La SCS Boehringer Ingelheim Animal Health France a interjeté appel de ce jugement le 21 avril 2023, en énonçant dans sa déclaration d’appel les chefs critiqués.
Dans ses dernières écritures en date du 8 novembre 2024, auxquelles il est fait expressément référence, la SCS Boehringer Ingelheim Animal Health France demande à la cour de :
— infirmer le jugement rendu par le conseil de prud’hommes de Toulouse en date du 16 mars 2023 en ce qu’il a :
— dit que la SCS Boehringer Ingelheim Animal Health France a manqué à son obligation de bonne foi contractuelle ;
— condamné en conséquence la SCS Boehringer Ingelheim Animal Health France à verser la somme de 3.000 euros à M. [S] en réparation de son préjudice ;
— dit que l’inaptitude de M. [S] ayant conduit à son licenciement est en lien avec des agissements fautifs de l’employeur ;
— dit en conséquence que le licenciement de M [S] en date du 25 mai 2020 est dépourvu de cause réelle et sérieuse ;
— condamné la SCS Boehringer Ingelheim Animal Health France, à payer à M. [S] les sommes de :
— 3.000 euros à titre de dommages et intérêts pour non-respect de l’obligation de sécurité,
— 30.000 euros à titre de dommages et intérêt pour licenciement sans cause elle et sérieuse,
— 12.670,83 euros au titre de l’indemnité de préavis outre 1.267,08 au titre des congés payés afférents,
— condamné la SCS Boehringer Ingelheim Animal Health France à payer à M. [S] la somme de 2.500 euros sur le fondement de l’article 700 du code de procédure civile,
— condamné la SCS Boehringer Ingelheim Animal Health France aux entiers dépens,
— débouté la SCS Boehringer Ingelheim Animal Health France de l’ensemble de ses demandes.

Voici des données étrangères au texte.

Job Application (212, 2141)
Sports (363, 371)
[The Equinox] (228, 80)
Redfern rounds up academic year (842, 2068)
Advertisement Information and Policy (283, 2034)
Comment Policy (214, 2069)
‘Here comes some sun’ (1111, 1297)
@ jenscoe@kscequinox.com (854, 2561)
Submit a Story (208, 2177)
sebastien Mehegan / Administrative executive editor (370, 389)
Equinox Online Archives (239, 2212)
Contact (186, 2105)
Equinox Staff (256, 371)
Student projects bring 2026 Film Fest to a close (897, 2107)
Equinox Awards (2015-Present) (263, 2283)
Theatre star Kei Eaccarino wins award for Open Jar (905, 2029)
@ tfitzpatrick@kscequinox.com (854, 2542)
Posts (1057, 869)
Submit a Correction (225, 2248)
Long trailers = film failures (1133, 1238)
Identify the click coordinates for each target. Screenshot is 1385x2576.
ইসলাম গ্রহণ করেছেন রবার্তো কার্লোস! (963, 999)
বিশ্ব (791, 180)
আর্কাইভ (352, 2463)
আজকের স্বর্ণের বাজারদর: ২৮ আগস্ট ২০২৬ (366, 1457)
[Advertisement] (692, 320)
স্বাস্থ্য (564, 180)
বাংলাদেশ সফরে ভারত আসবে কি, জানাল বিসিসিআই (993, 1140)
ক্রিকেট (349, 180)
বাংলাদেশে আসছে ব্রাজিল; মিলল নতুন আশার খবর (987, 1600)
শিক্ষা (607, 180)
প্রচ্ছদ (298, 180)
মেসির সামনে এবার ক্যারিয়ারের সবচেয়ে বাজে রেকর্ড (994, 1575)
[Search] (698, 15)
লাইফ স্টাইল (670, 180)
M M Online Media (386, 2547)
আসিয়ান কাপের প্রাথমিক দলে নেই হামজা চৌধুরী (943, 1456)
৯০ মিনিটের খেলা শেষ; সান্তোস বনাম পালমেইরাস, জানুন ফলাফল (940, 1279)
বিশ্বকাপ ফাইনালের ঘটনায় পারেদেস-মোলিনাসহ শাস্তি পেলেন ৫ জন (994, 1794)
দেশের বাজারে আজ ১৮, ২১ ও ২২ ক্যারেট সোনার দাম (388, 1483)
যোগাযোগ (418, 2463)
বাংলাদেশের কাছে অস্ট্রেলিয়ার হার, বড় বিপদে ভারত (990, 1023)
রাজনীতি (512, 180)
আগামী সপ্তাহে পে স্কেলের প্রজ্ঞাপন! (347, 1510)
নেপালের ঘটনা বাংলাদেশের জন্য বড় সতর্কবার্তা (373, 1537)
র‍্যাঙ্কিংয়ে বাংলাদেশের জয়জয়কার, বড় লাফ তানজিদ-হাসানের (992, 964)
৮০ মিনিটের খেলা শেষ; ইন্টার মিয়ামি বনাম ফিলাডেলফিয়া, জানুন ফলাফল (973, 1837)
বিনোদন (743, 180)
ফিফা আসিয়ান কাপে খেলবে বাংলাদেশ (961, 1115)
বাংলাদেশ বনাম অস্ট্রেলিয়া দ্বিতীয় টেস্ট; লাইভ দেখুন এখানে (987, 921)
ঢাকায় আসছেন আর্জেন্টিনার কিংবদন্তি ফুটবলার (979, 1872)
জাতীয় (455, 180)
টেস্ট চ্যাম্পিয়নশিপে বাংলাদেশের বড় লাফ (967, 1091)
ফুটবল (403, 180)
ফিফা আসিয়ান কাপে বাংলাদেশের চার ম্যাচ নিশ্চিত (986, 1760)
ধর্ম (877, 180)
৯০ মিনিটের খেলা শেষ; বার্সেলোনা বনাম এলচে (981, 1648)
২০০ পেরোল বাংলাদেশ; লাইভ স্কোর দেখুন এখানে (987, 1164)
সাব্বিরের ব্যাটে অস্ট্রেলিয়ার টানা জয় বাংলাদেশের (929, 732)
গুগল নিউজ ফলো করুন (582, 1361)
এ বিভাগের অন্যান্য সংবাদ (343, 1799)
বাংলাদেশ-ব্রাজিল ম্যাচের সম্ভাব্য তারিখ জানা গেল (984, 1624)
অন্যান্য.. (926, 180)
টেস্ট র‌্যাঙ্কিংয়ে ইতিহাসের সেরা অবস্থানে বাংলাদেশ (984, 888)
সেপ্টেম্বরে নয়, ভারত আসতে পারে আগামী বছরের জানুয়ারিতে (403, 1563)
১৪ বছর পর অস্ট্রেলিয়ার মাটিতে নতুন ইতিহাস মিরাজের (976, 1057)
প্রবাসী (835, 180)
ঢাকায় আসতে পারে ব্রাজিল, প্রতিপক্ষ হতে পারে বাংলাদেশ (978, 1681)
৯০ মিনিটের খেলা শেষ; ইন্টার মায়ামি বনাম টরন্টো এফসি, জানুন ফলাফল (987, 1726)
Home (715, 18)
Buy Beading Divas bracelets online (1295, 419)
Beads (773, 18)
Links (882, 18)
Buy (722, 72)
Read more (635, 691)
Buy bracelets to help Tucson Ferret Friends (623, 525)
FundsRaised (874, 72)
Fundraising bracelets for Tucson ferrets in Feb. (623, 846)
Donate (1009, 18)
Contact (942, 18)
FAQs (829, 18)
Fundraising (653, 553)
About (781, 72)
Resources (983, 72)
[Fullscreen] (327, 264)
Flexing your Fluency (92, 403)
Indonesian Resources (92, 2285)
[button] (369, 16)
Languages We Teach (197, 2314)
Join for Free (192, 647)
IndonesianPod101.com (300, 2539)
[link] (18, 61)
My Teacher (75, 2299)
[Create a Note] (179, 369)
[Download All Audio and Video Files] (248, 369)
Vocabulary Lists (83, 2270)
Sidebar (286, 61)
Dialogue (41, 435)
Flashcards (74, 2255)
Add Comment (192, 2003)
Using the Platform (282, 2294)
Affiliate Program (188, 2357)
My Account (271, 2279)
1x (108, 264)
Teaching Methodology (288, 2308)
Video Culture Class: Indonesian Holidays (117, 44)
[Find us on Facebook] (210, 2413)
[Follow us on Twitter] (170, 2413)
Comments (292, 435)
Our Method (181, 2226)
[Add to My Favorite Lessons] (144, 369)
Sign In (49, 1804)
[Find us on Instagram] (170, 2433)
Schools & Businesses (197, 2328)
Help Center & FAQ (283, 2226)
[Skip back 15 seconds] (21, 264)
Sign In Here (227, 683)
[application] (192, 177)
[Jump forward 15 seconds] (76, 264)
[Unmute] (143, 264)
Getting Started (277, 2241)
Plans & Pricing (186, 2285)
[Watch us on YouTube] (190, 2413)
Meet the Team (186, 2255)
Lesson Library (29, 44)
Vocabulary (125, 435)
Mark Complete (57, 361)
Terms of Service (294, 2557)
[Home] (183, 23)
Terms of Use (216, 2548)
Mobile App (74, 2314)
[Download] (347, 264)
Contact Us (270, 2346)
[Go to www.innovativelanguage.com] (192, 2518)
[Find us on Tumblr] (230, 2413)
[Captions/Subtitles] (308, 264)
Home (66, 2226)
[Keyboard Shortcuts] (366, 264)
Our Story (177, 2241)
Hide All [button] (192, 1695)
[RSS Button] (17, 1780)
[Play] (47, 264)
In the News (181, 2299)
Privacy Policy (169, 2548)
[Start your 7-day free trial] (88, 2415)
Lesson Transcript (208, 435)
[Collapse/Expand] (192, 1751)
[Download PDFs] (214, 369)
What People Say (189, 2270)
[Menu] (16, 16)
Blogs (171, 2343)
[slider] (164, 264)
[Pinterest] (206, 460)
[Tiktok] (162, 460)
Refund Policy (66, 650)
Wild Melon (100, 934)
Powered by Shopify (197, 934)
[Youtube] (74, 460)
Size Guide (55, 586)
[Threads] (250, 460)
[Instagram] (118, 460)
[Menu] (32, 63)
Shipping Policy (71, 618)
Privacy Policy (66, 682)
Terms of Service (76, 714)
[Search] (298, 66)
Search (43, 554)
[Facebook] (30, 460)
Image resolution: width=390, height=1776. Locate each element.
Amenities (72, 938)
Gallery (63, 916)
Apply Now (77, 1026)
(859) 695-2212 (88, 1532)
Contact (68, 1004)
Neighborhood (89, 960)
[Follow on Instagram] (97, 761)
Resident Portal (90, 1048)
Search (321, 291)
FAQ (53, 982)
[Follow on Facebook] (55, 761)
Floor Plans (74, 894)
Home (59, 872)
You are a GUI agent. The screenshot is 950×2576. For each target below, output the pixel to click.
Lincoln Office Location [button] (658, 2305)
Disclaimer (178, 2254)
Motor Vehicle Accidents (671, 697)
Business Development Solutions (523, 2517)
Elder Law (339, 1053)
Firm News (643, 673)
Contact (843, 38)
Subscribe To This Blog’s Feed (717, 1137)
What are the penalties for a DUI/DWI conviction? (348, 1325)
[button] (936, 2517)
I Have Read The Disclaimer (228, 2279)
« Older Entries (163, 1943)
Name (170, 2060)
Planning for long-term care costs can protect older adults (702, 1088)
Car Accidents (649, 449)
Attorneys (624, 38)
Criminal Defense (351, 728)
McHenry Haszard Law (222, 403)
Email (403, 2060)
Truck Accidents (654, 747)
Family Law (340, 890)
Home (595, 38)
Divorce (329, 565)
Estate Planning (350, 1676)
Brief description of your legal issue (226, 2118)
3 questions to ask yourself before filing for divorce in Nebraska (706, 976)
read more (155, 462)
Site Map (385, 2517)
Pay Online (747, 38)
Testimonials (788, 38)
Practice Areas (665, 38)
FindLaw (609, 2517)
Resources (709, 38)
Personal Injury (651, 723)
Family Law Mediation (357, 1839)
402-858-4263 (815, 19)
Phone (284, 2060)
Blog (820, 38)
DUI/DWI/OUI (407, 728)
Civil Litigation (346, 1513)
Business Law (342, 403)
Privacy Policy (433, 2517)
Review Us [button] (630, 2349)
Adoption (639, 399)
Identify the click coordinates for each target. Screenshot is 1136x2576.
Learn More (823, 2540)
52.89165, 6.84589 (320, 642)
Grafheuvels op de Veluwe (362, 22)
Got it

— et, statuant à nouveau :
— juger que M. [S] ne démontre pas que la société Boehringer Ingelheim Animal Health France a manqué à son obligation de sécurité à son égard ;
— juger que M. [S] ne démontre pas que la société Boehringer Ingelheim Animal Health France a manqué à son obligation de loyauté à son égard ;
— juger que M. [S] ne démontre pas que la dégradation de son état de santé résulterait d’une faute de l’employeur ;
— constater que la société Boehringer Ingelheim Animal Health France a rempli l’ensemble de ses obligations à l’égard de M. [S] ;
— constater que son inaptitude est d’origine non fautive ;
— constater que la société a pleinement respecté de la procédure de licenciement pour inaptitude de M. [S] ;
— juger que son licenciement repose sur une cause réelle et sérieuse ;
— juger que M. [S] a été rempli de ses droits au titre de son solde de tout compte.
— en conséquence,
— débouter M. [S] de l’intégralité de ses demandes.
— à titre reconventionnel,
— condamner M. [S] à verser à la concluante la somme de 1.500 euros au titre de l’article 700 du code de procédure civile ainsi qu’aux entiers dépens.
Dans ses dernières écritures en date du 6 novembre 2024, auxquelles il est fait expressément référence, M. [S] demande à la cour de :
— confirmer le jugement en ce qu’il a jugé que l’employeur n’avait pas respecté son obligation de loyauté contractuelle.
— confirmer le jugement en ce qu’il a jugé que l’employeur n’avait pas respecté son obligation de sécurité.
— confirmer le jugement en ce qu’il a jugé le licenciement dépourvu de cause réelle et sérieuse.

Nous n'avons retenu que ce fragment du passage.